Grantee: David Spiegel
David Spiegel, M.D.
- Stanford University - School of Medicine
Willson Professor and Associate Chair of Psychiatry & Behavioral Sciences
Stanford University School of Medicine
Describe your scientific identity.
I am a research psychiatrist examining connections between brain and body. I want to put the "care" back into health care by assessing how we can help people with cancer live better and longer.
What are your research interests?
I study effects of psychosocial support on cancer progression and survival, and mediating psychophysiological systems, including diurnal cortisol patterns, sleep, stress, depression, and heart-rate variability.
What is the significance of your current research project?
A third of women under 40 and 13% of all women diagnosed with breast cancer are choosing bilateral prophylactic mastectomy, despite the lack of effect of this type of surgery on overall survival in non-mutation carriers. We are using functional neuroimaging (fMRI) to identify patterns of anxiety sensitivity and management among those who do and do not choose such treatment. We will use these findings to design more effective emotional support at the time of treatment decision-making.
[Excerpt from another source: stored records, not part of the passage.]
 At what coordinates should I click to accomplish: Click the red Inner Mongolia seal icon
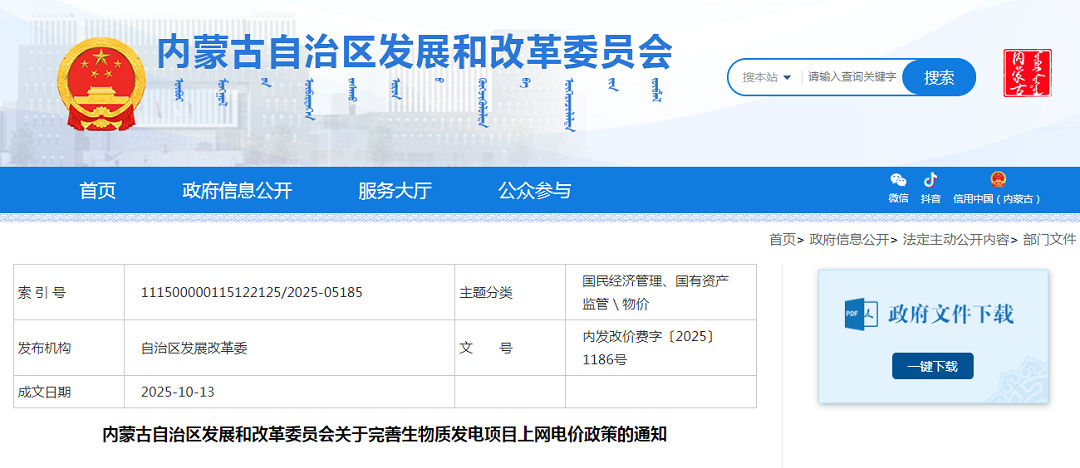coord(1029,74)
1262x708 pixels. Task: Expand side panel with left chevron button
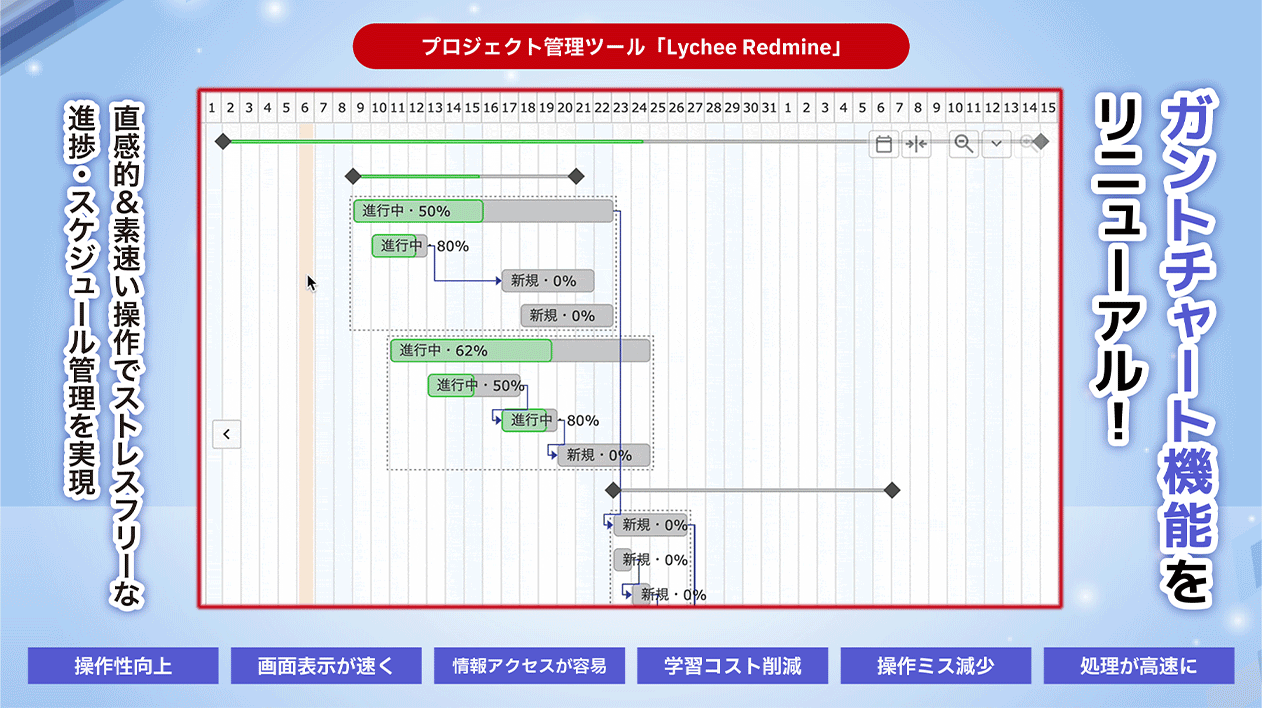tap(227, 434)
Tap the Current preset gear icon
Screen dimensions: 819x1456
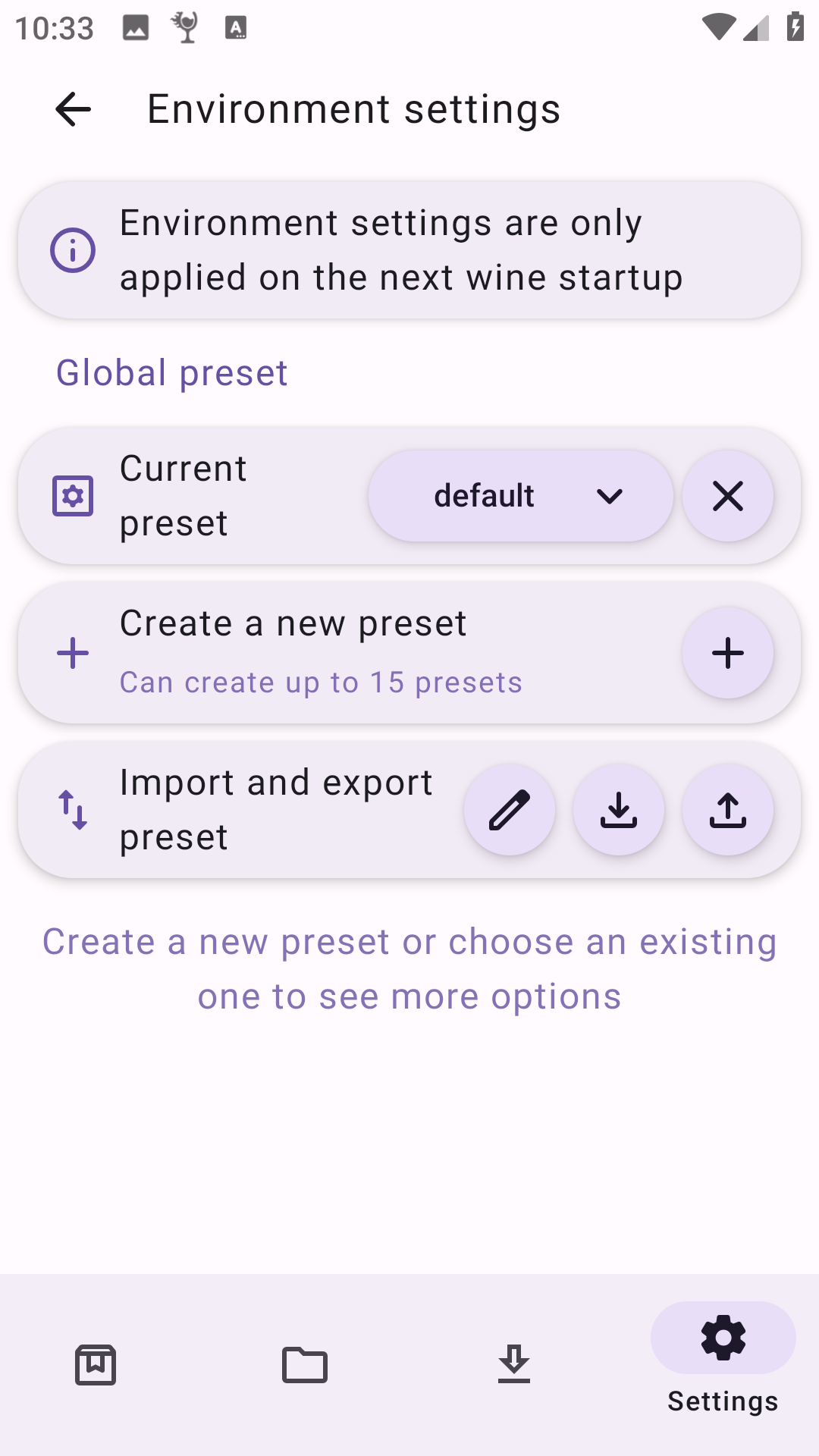click(x=73, y=496)
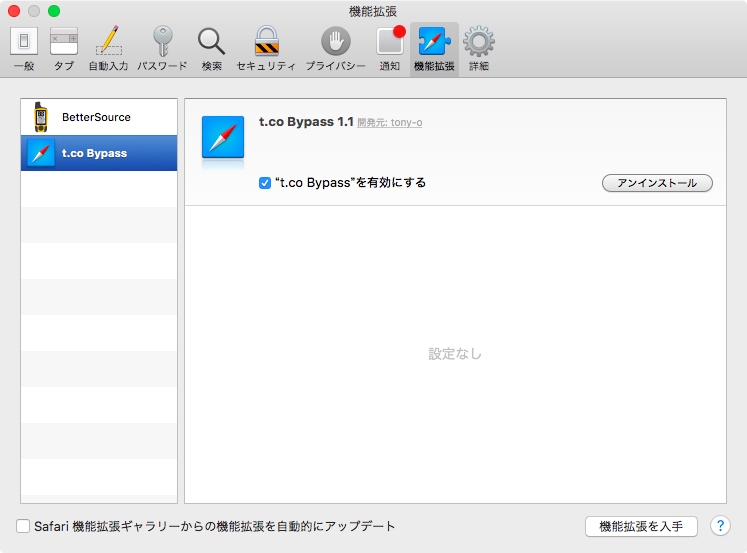Image resolution: width=747 pixels, height=553 pixels.
Task: Click the 機能拡張を入手 (Get Extensions) button
Action: pyautogui.click(x=641, y=526)
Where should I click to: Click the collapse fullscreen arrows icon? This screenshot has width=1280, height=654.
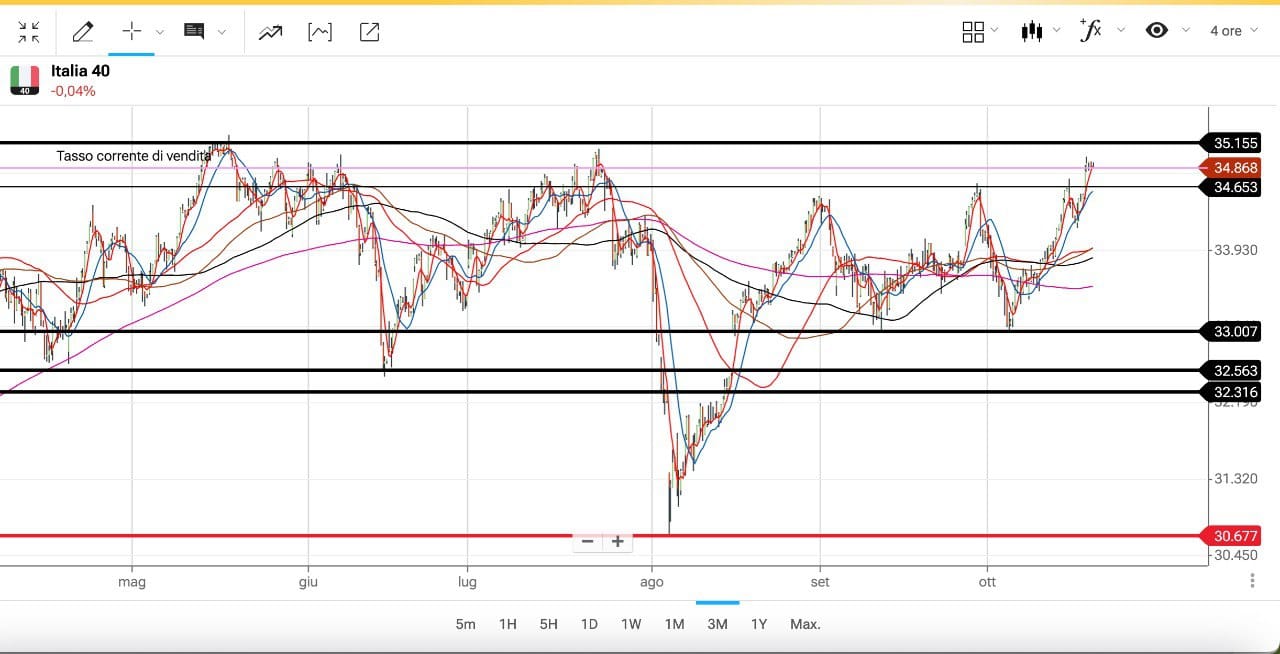(29, 32)
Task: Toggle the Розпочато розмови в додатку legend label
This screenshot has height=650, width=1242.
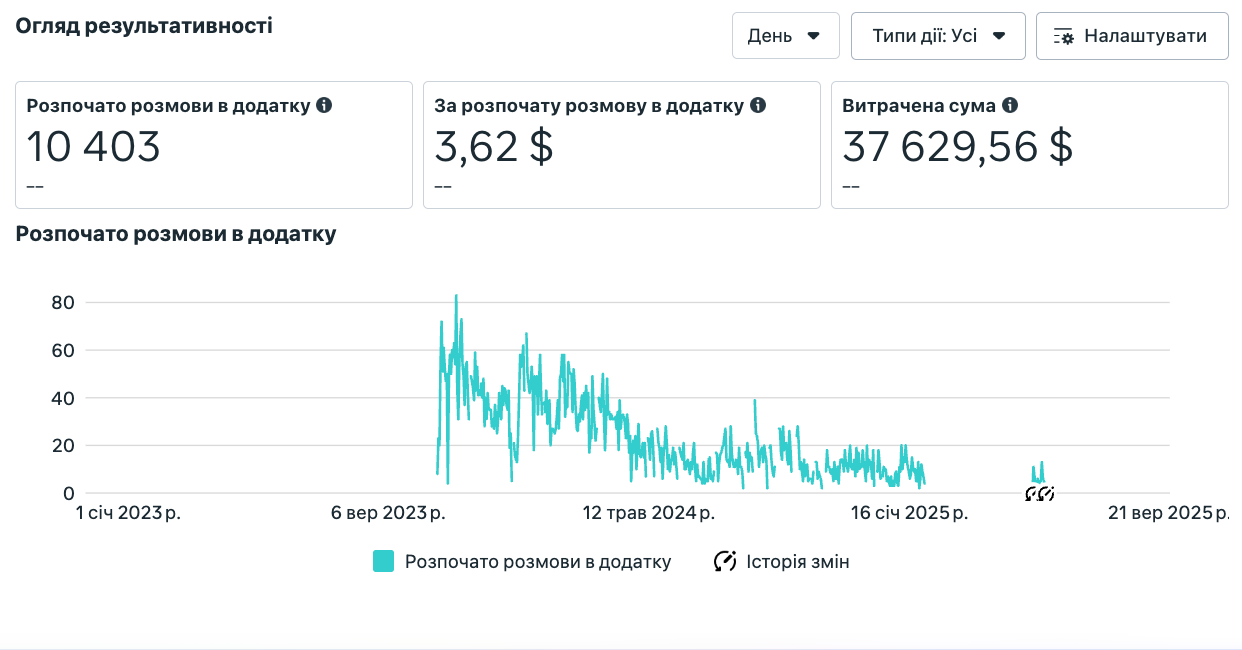Action: click(x=537, y=562)
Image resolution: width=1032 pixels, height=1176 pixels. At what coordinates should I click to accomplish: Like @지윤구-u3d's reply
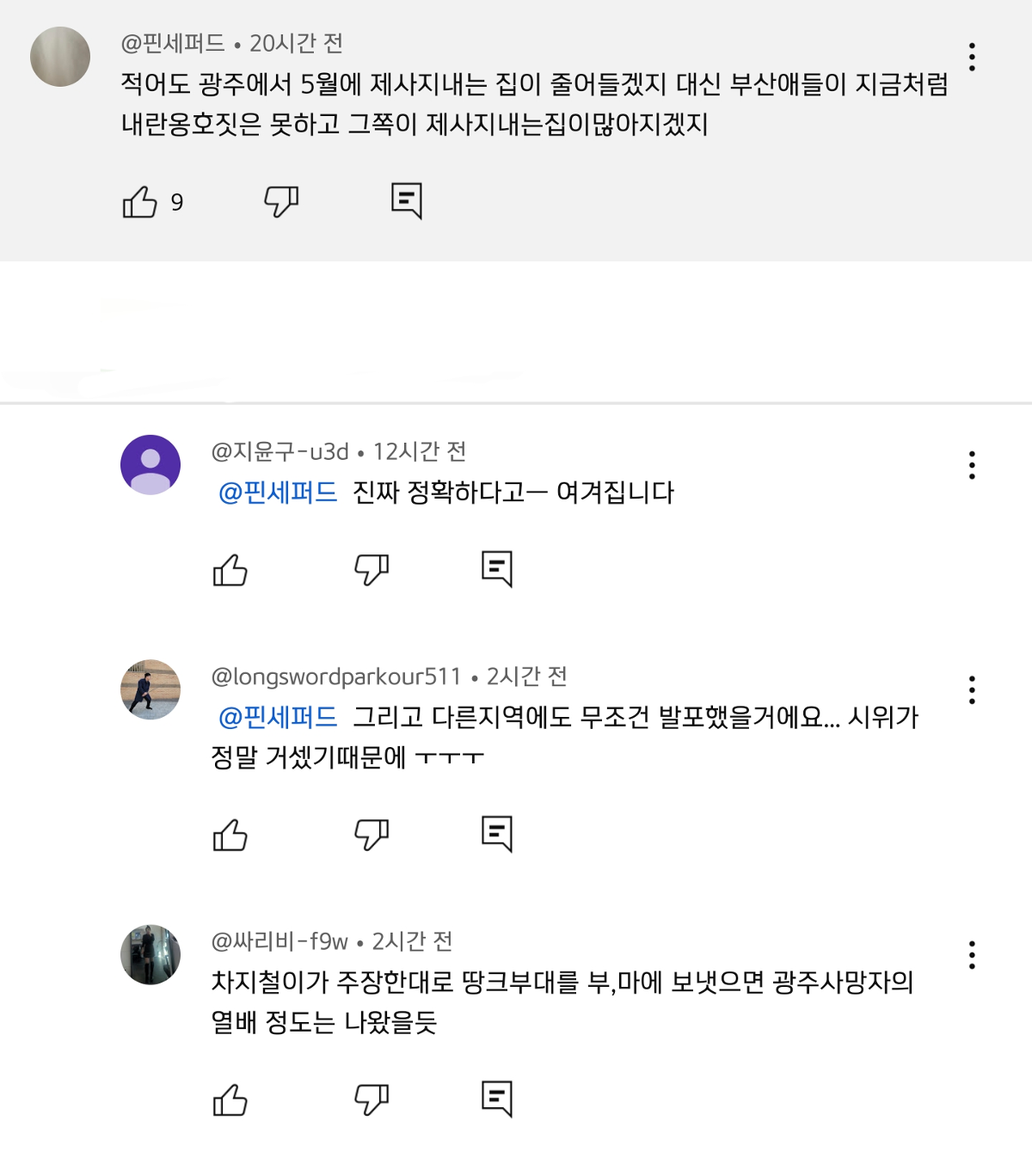[230, 570]
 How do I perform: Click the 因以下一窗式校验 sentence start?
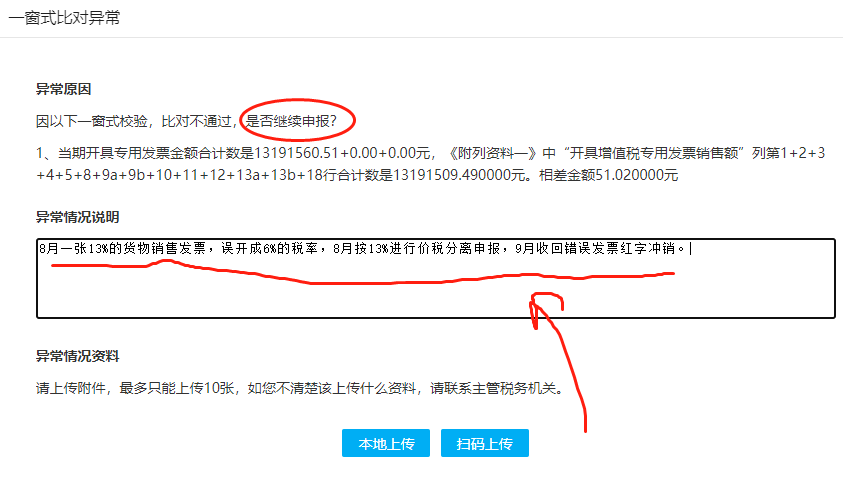92,121
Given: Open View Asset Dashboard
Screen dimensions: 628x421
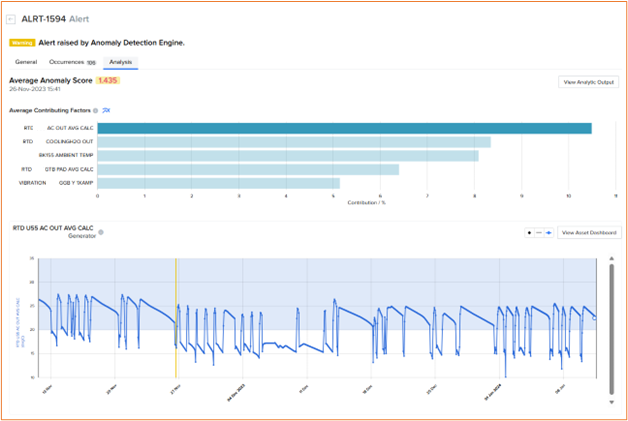Looking at the screenshot, I should 589,232.

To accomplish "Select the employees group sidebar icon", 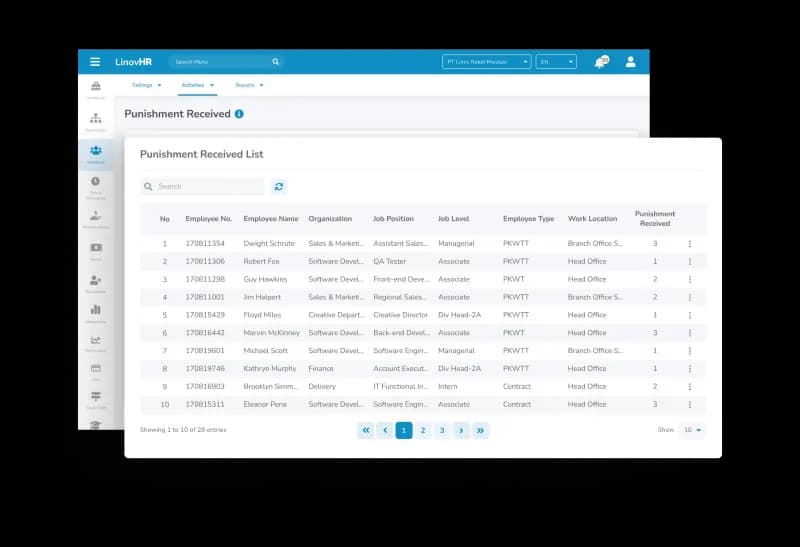I will pyautogui.click(x=95, y=153).
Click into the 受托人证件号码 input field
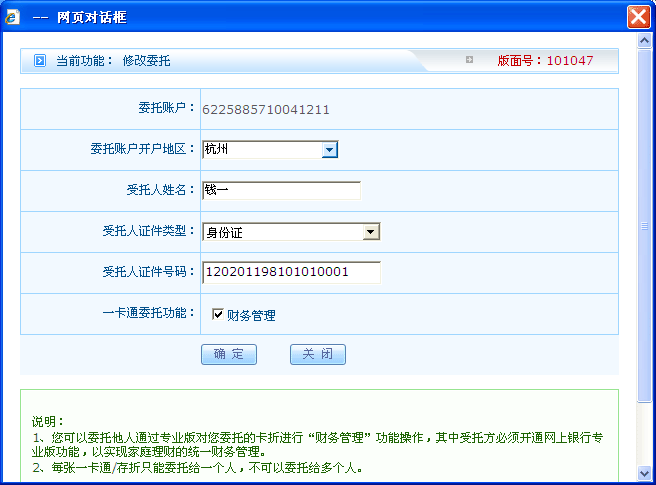This screenshot has height=485, width=656. (x=290, y=272)

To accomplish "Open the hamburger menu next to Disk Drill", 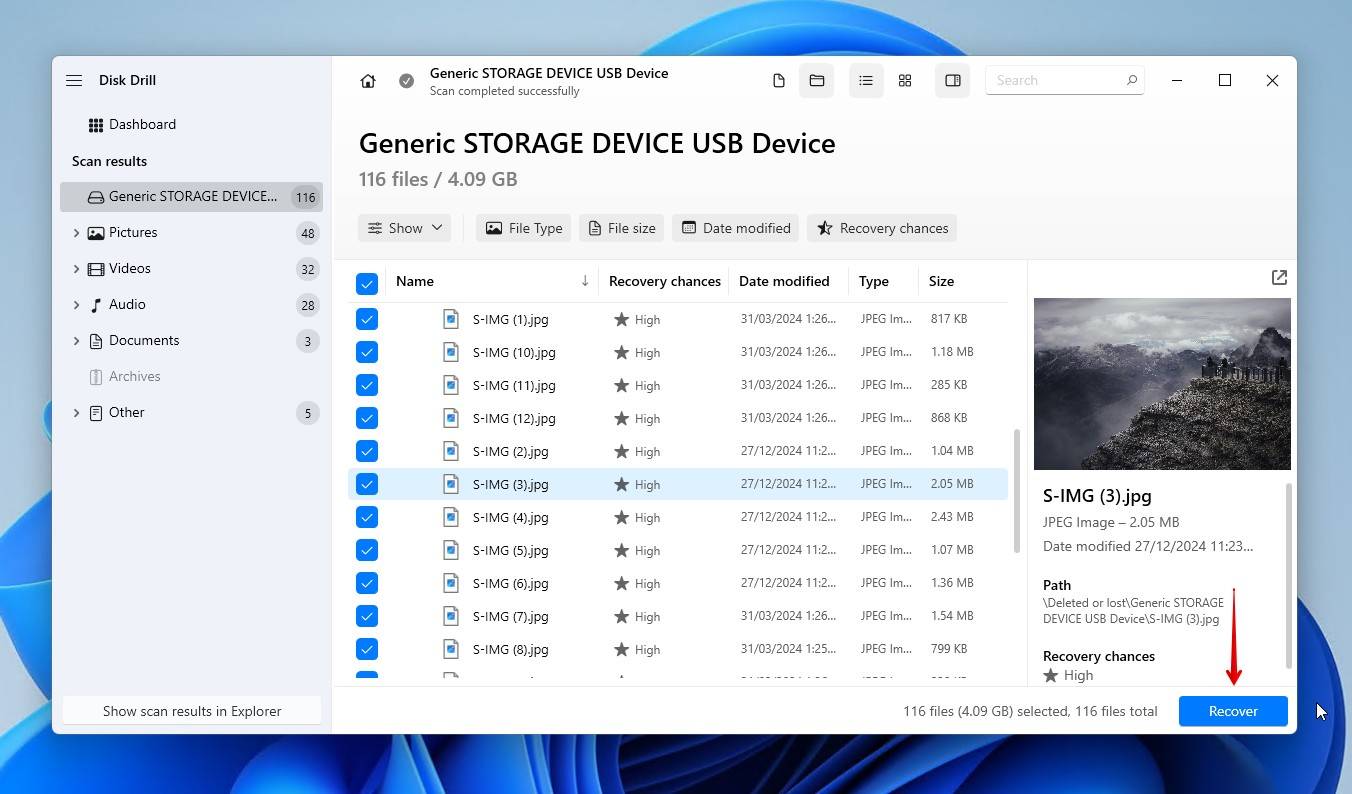I will click(74, 80).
What motivated you to work in biobehavioral or psychological science research?
My parents were both psychiatrists, so they told me I was free to be any kind of psychiatrist I wanted to be. I took them up on it. In every rotation I did in medical school I was fascinated by how people coped with their illnesses, and challenged by how we could help them to do it better. But I wanted the interventions we developed to be based on evidence as well as theory.
Describe something that had a profound influence on your program of research or scientific interests (an "ah-ha!" moment).
After an initial randomized trial of the emotional effects of supportive-expressive group therapy for women with metastatic breast cancer, I decided to see if there was an impact on survival. I had to sit down when I saw the Kaplan-Meier curves. The group therapy-treated patients lived 18 months longer than controls. By 48 months, all of the controls had died and a third of the treatment group were still alive. I was determined to pursue this phenomenon. I sought further evidence from our own and other studies of physiological mechanisms underlying the effect. There is growing evidence that social support, including marital status (Aizer et al., Journal of Clinical Oncology, 2013) and psychotherapy (Mirosevic et al, Cancer Medicine, in press), affects physiological arousal mechanisms and survival time.
Selected training, awards, and honors:
- Member, National Academy of Medicine
- Past President, American College of Psychiatrists
- Past President, Society for Clinical and Experimental Hypnosis
- Marmor Award for Advancement of the Biopsychosocial Model in Psychiatry, American Psychiatric Association (2004)
- Sutherland Award for Lifetime Achievement in Psycho-Oncology, International Psycho-Oncology Society (2011)
- Jimmie Holland Distinguished Leadership Award, American Psychosocial Oncology Society (2014)
- Invited speaker, World Economic Forum in Davos, Switzerland (January 2018)
- Invited speaker, Hindustan Times Leadership Summit in New Delhi, India (October 2018)
In every rotation I did in medical school I was fascinated by how people coped with their illnesses, and challenged by how we could help them to do it better. But I wanted the interventions we developed to be based on evidence as well as theory.”